令和元年度 公害防止管理者 騒音・振動概論 問6を解説|騒音・振動発生施設
令和元年度 騒音・振動概論 問6は、特定工場における公害防止組織の整備に関する法律(公害防止組織法)に定める騒音発生施設・振動発生施設に関する問題です。5つの記述のうち、誤っているものを選びます。
この問題のポイント
同じ機械でも、公害防止組織法では「騒音発生施設」と「振動発生施設」のどちらに位置づけられるかが分かれています。機械プレスや鍛造機(一定の能力以上のもの)は騒音・振動の両方に登場します。一方、液圧プレスは動作がゆっくりで打撃音が小さいため、振動発生施設には挙げられますが、騒音発生施設には挙げられていません。選択肢(3)は液圧プレスを騒音発生施設としており、この一点が誤りです。同じ液圧プレスを振動発生施設とする選択肢(4)は正しい記述です。

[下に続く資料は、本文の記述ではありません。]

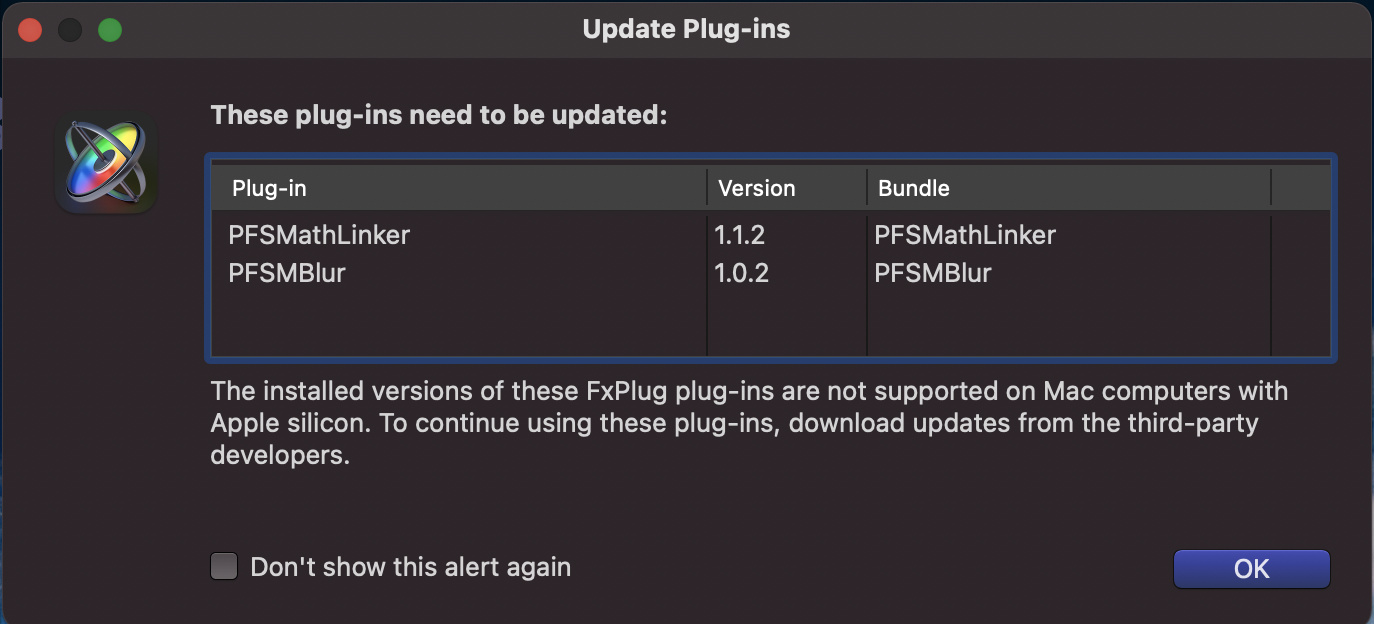Click the grey minimize window button
This screenshot has width=1374, height=624.
[70, 30]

※ 問題文そのものは、産業環境管理協会が公開している公式サイトで確認できます。
正解:選択肢(3)(誤っている記述)
各選択肢の正誤
| 選択肢 | 正誤 | 解説 |
|---|---|---|
| (1) | ○(正しい) | 機械プレス(呼び加圧能力980キロニュートン以上)は騒音発生施設です。 |
| (2) | ○(正しい) | 鍛造機(落下部分の重量1トン以上のハンマー)は騒音発生施設です。 |
| (3) | ×(誤り) | 液圧プレスは振動発生施設であって、騒音発生施設には挙げられていません。 |
| (4) | ○(正しい) | 液圧プレス(矯正プレスを除く、呼び加圧能力2941キロニュートン以上)は振動発生施設です。 |
| (5) | ○(正しい) | 機械プレス(呼び加圧能力980キロニュートン以上)は振動発生施設でもあります。 |
選択肢(3)のポイント(ここが誤り)
ポイントは液圧プレスの位置づけです。液圧プレスは油圧でゆっくり加圧するため打撃音が小さく、公害防止組織法では振動発生施設にだけ挙げられ、騒音発生施設には含まれていません。選択肢(3)はこれを「騒音発生施設」としているため誤りです。同じ液圧プレスを振動発生施設とする(4)は正しく、両者を並べて出題することで取り違えを誘っています。機械プレスや鍛造機は打撃を伴い、騒音・振動の両方に位置づけられる点と区別しておきましょう。
覚え方
- 液圧プレス=振動発生施設のみ(ゆっくり加圧で打撃音が小さい)。
- 機械プレス・鍛造機は打撃を伴い、騒音・振動の両方に登場。
- 能力の下限(機械プレス980kN・液圧プレス2941kN)も条件。
理解度チェック
Q.
液圧プレスは、騒音発生施設と振動発生施設のどちらに位置づけられる?
振動発生施設です。打撃音が小さいため、騒音発生施設には挙げられていません。
Q.
機械プレスは騒音・振動のどちらの発生施設?
両方です。打撃を伴うため、騒音発生施設にも振動発生施設にも位置づけられます。